The Dow plunged roughly 750 points (-1.6%), the S&P 500 fell ~1.3%, and the Nasdaq dropped ~1.4% after the Fed held rates and Chair Powell warned inflation progress is weaker than hoped. February PPI rose 0.7% m/m (headline y/y 3.4%, core ex-food/energy y/y 3.9%), while Brent traded around $104–108/bbl and WTI near $97–98, sending 10‑yr yields up several basis points and the 30‑yr to ~4.88%. The Fed left its rate-cut outlook intact for 2026 but stressed cuts won't happen without clearer disinflation, prompting a broad risk-off repricing across equities, energy, and fixed income.

Analysis

The market reaction is being driven less by a single data point than by an interaction: tightened forward-rate odds + an oil/gas supply scare amplify real rates and compress growth multiples.

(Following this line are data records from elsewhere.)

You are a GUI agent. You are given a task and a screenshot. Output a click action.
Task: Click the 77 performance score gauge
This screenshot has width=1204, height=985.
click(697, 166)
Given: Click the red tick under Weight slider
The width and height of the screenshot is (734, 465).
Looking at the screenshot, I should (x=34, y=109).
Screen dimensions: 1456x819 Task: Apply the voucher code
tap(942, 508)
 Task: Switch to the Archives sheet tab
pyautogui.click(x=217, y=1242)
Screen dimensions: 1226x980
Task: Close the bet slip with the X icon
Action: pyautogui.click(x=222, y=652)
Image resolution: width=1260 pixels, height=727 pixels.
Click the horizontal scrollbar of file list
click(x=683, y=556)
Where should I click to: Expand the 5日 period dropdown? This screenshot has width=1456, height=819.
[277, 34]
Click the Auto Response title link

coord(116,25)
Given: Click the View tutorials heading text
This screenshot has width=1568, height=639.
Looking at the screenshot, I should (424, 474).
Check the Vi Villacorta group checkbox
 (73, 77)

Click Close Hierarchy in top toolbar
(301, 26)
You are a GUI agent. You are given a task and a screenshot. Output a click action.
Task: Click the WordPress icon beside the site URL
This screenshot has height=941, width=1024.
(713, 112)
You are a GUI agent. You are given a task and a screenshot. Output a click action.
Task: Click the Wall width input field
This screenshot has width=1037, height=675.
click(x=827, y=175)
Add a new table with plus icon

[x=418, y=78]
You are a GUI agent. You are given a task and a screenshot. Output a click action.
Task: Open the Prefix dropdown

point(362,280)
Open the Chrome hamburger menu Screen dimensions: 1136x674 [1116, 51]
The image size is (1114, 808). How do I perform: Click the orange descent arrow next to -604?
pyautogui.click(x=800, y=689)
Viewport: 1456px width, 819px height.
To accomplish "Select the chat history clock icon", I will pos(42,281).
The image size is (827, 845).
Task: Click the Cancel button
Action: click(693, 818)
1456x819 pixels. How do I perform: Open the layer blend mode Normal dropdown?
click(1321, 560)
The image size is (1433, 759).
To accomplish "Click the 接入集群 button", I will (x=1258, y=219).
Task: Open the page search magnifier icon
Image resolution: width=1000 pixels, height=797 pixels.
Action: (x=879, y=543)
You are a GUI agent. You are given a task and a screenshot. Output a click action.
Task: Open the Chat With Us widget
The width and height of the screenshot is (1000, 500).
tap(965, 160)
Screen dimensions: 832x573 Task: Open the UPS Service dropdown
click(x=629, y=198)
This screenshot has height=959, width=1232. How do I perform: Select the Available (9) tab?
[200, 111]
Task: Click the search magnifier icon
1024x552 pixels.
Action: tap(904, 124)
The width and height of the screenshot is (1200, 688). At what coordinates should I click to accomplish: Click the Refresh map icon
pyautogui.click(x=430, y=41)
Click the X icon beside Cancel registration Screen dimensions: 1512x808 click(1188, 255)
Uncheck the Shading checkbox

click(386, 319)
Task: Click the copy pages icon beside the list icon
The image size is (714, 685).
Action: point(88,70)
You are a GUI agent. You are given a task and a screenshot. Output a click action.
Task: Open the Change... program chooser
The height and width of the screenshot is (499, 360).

Empirically, a sustained 25–50bp rise in 10y real yields tends to shave ~4–8% off headline P/E across cyclical and defensive names within 3 months because discount rates rise while margin expectations get reset. That dynamic creates asymmetric winners and losers. Large, higher-quality energy names (COP, EOG, EQNR, CNQ) capture most incremental free cash flow on a sustained $10–20/bbl oil move with limited capex re-risking, while small-cap/infra names (LBRT, SEI) are most exposed to sentiment-driven multiple expansion/contraction. Conversely, the expensive defensive cohort in food & staples (GIS, UL, KHC, MDLZ, KO, PEP) is vulnerable: compressed volumes, input-cost pass-through limits, and reversion from top-quartile multiples can produce outsized downside in a risk-off rerating. Technicals and flows matter: protective puts that were bought for a crash are now being marked-to-market and will either be unwound (reducing one buyer of protection) or force further deleveraging if realized volatility spikes — a slow bleed favours tactical pair trades over outright long-duration risk. Key catalysts that will re-price risk in the next 30–90 days are (1) oil/gas headlines and regional export disruptions, (2) the 60-day window on the Jones Act waiver, and (3) the next set of inflation prints and Fed communications.